Padahal kata Nasih, secara akumulatif PNS itu termasuk jumlah yang minoritas jika dibanding dengan jumlah pemilih, apalagi jumlah penduduk di Indonesia.

"Pemilu diselenggarakan pada hari libur atau diliburkan, berarti pemilu itu ukurannya PNS," kata Mohammad Nasih, di press room Dewan Perwakilan Daerah (DPD), komplek Parlemen, Senayan Jakarta, Jumat (2/5).

Padahal lanjutnya, sebagian besar rakyat Indonesia adalah petani dan nelayan yang sangat rentan dengan hari libur atau yang diliburkan karena akan menggangu penghasilannya.

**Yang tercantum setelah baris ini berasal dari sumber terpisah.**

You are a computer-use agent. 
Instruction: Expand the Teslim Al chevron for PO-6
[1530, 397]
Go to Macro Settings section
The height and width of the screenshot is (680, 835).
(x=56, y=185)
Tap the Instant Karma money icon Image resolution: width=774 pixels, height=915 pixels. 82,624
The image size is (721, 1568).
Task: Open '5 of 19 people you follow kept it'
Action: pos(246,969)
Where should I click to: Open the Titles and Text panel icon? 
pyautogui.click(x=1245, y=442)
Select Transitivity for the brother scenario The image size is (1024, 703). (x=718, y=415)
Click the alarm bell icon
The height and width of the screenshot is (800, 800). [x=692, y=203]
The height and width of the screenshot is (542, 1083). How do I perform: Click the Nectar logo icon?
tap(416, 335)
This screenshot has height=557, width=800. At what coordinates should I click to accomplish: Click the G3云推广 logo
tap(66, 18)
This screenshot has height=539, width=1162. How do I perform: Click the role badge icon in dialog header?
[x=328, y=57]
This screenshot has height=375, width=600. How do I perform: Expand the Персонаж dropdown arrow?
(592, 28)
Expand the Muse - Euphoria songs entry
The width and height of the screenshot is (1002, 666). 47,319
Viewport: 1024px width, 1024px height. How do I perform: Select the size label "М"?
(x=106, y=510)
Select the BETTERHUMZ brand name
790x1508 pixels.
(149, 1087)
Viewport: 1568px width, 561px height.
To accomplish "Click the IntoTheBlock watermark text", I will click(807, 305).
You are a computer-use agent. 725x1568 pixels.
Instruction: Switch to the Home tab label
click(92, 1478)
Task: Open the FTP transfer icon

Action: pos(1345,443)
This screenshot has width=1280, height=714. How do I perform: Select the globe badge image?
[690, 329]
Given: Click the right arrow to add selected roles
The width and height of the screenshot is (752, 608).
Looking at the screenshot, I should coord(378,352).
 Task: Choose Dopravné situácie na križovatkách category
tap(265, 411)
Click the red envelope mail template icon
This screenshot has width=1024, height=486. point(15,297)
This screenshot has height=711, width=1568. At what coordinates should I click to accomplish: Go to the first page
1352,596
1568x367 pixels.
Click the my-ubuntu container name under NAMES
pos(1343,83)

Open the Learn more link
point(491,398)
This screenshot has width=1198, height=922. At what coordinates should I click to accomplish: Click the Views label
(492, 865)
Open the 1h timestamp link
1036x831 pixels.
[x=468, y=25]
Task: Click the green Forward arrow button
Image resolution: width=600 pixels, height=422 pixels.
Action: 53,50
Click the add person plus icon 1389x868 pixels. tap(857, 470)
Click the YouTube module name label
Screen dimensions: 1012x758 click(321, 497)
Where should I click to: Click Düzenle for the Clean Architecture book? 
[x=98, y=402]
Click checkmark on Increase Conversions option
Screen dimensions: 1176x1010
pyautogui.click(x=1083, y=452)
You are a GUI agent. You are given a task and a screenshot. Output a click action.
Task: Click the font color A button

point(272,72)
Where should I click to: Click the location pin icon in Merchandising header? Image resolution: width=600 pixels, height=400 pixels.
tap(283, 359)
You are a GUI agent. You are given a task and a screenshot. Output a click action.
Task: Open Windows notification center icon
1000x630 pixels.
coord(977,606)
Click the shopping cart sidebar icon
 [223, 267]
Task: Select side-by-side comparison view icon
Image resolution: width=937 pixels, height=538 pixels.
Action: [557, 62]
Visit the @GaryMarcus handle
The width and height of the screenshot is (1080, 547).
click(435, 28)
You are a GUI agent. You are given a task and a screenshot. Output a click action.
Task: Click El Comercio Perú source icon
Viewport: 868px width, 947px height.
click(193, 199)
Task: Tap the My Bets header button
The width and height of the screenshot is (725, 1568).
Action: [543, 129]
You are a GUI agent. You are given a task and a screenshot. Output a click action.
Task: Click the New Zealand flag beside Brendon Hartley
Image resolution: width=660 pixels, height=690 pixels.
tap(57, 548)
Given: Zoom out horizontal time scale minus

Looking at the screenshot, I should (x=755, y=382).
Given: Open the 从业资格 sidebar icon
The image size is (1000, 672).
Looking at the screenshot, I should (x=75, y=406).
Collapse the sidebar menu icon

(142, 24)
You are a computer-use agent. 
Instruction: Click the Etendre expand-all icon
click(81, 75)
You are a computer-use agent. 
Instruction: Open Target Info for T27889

"Akibatnya caleg 'meliburkan' pemilih dengan cara memberi uang para petani dan nelayan agar ke TPS dan memberikan suara kepada yang meliburkan," ujar Nasih.

Praktek caleg 'meliburkan' petani dan nelayan, menurut guru Rumah Perkaderan Monash Institute Semarang itu, berlangsung secara masif. "Hasil sebuah survei menemukan angka 90 persen caleg 'meliburkan' petani dan nelayan saat pemungutan suara. Sementara 60 persen pemilih yang disurvei menyatakan harus dapat uang dalam pemilu," tegasnya.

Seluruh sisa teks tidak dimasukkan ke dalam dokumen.